= Task requirements =
Copy out only the lines between the one containing "Marzo 2017 (496, 239)" and the one containing "Maggio 2017 (497, 265)", inclusive, with each request left as it is. Multiply every coordinate in the answers by 2.45 and round to whole numbers, rounding halves up.
◆ ◆ ◆ ◆ ◆
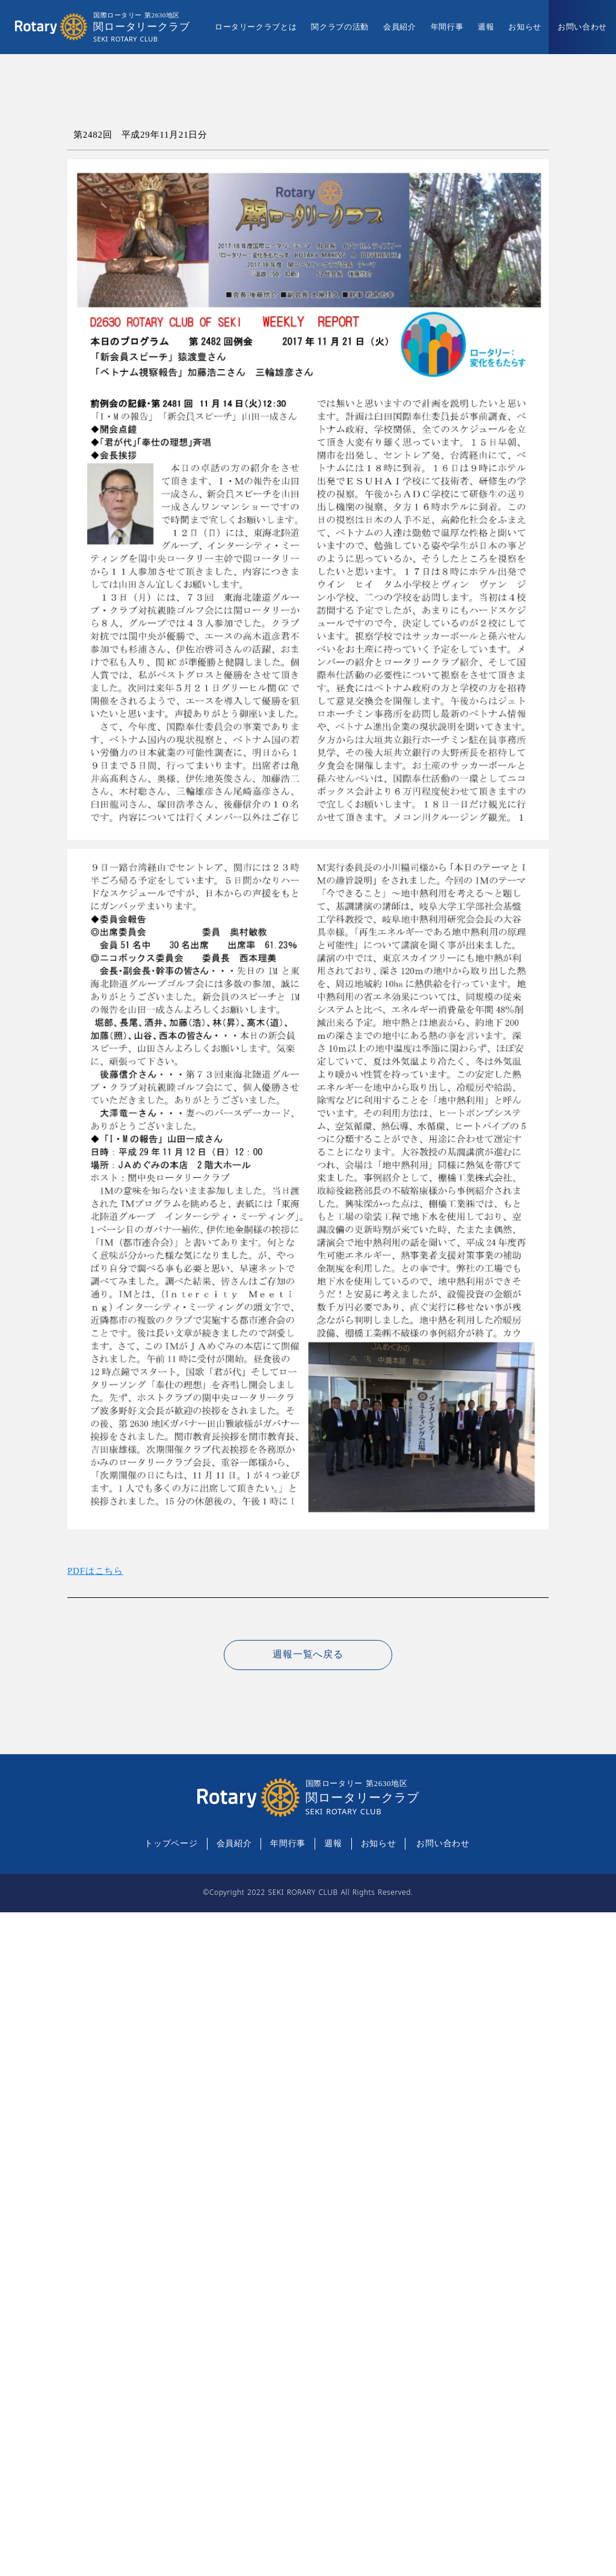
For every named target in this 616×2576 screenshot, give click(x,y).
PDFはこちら (95, 1571)
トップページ (170, 1843)
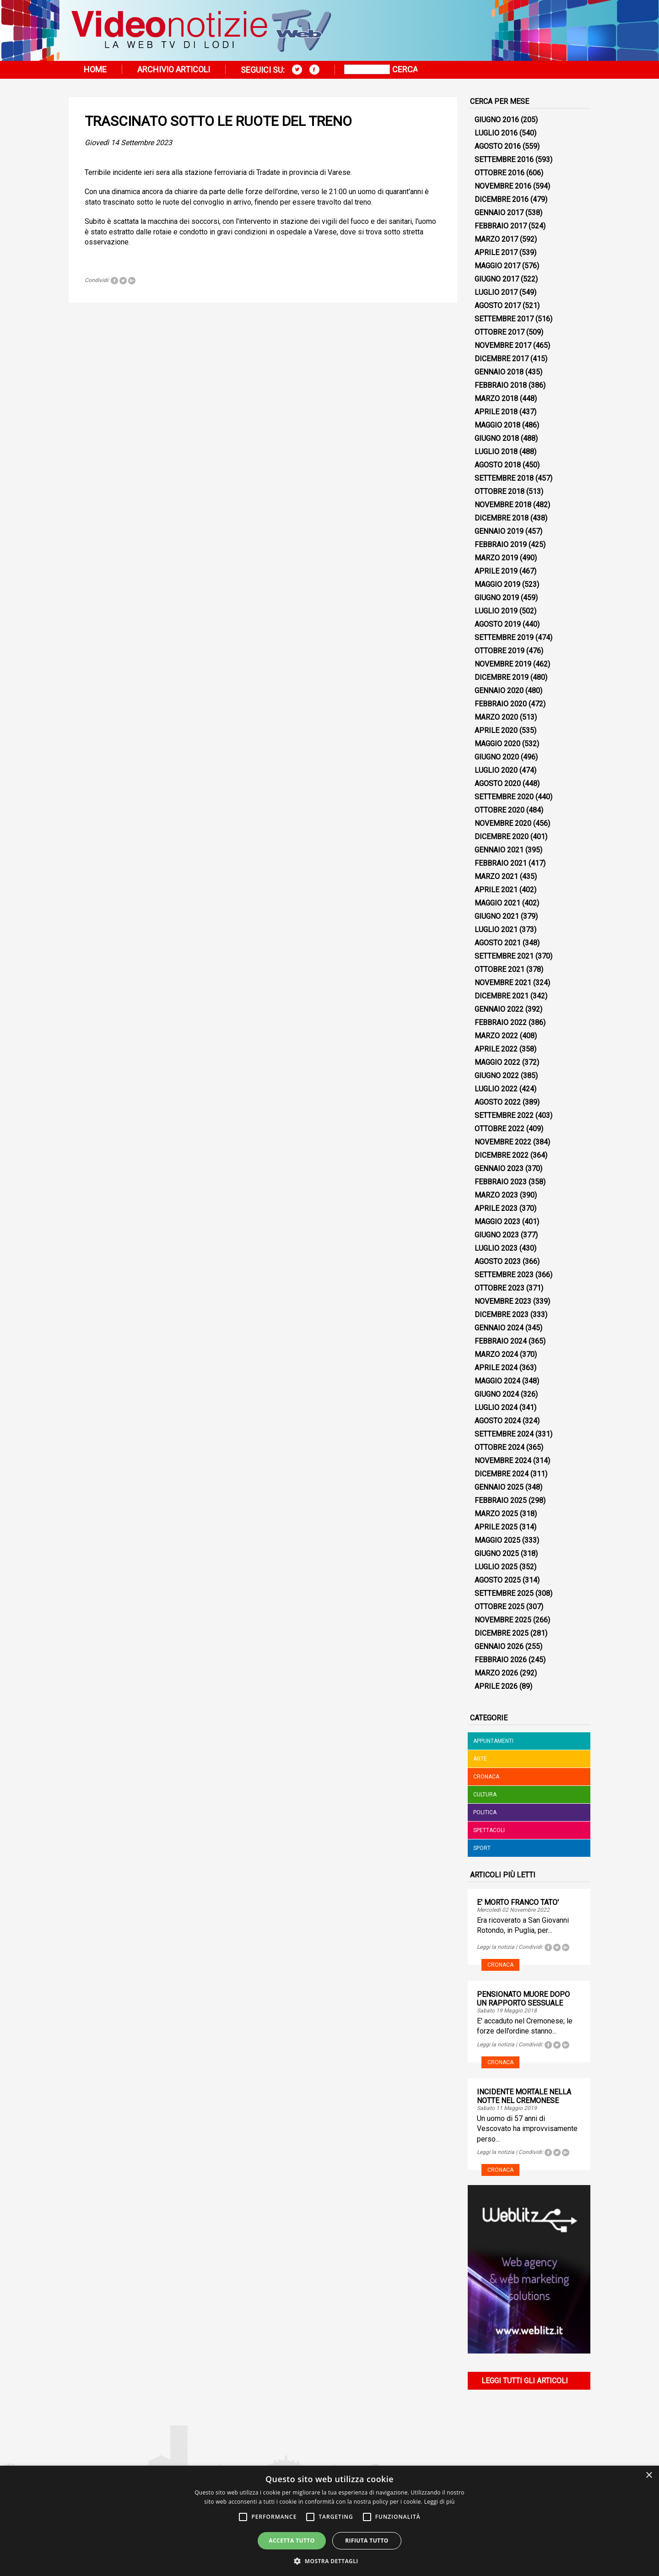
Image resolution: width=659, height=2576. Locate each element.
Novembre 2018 (503, 504)
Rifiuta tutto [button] (367, 2540)
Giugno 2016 (497, 119)
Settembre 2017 (504, 319)
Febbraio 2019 (501, 544)
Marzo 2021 (496, 876)
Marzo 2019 (496, 557)
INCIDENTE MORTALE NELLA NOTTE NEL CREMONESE (524, 2096)
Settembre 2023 (504, 1274)
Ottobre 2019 (499, 650)
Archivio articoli (173, 69)
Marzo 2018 (496, 398)
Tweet (123, 280)
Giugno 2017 (497, 279)
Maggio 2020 (497, 743)
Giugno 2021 (497, 916)
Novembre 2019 (503, 664)
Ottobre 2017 (499, 332)
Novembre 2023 (503, 1301)
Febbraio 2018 (501, 385)
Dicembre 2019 (502, 677)
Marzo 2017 (496, 239)
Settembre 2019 (504, 637)
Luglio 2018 (496, 451)
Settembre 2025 (504, 1593)
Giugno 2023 (497, 1235)
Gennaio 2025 (499, 1487)
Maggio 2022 (497, 1062)
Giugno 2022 (497, 1075)
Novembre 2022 (503, 1142)
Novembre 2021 (503, 982)
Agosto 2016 (498, 146)
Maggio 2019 (497, 584)
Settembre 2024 (504, 1434)
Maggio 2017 (497, 265)
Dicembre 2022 (502, 1155)
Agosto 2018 (498, 465)
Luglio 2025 (496, 1566)
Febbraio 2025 (501, 1500)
◆ ◆ ◆ ◆ ◆
= Result for this task =
Marzo 2017 (1215, 586)
Settembre 2019 (1235, 1561)
Luglio 2018 (1215, 1105)
Settembre 2025 (1235, 3903)
Giugno 2023 (1218, 3026)
Gennaio 2025 (1223, 3643)
Maggio 2022 (1218, 2602)
Giugno 2022 (1218, 2634)
Novembre 2022 (1232, 2798)
Novembre 2021 (1232, 2406)
Agosto 2016 (1220, 358)
Maggio 2019 (1218, 1431)
Settembre 2024 (1235, 3513)
Maggio 2017 (1218, 649)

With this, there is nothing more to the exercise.